- [What is required]: Render as a JSON list of strings, one string per line, the lines starting with the line that contains "Open the Employee Level 02 dropdown arrow" and going on through the line that contains "[x=946, y=28]", with blank lines omitted. Leave the pictures out of the answer.

- [Extracted entries]:
------------------------------------------------
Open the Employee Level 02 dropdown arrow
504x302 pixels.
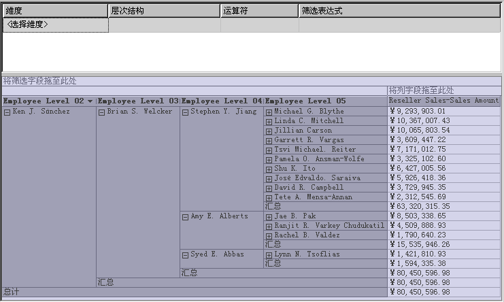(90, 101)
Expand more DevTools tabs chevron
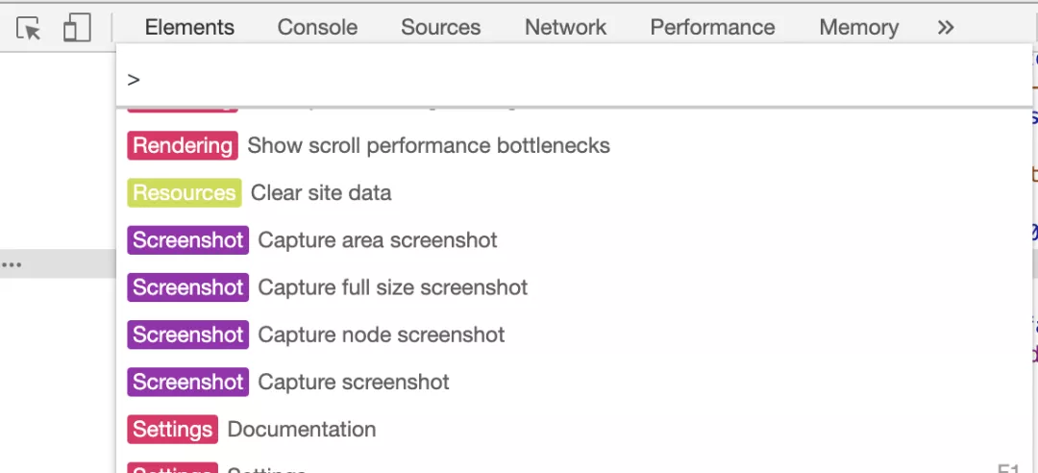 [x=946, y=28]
------------------------------------------------
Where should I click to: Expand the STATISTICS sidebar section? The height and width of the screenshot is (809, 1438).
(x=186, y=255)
------------------------------------------------
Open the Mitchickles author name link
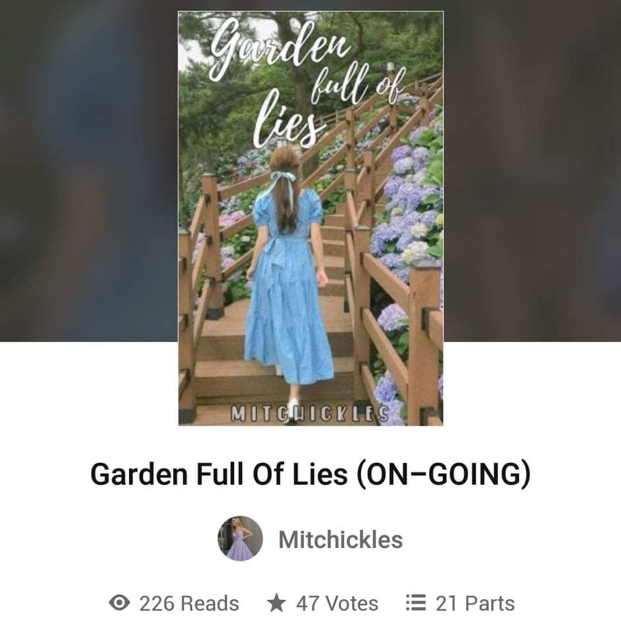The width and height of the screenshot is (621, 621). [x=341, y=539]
------------------------------------------------
- [Task answer]:
[
  "Open the Employee Level 02 dropdown arrow",
  "504x302 pixels.",
  "(90, 101)",
  "Expand more DevTools tabs chevron",
  " [x=946, y=28]"
]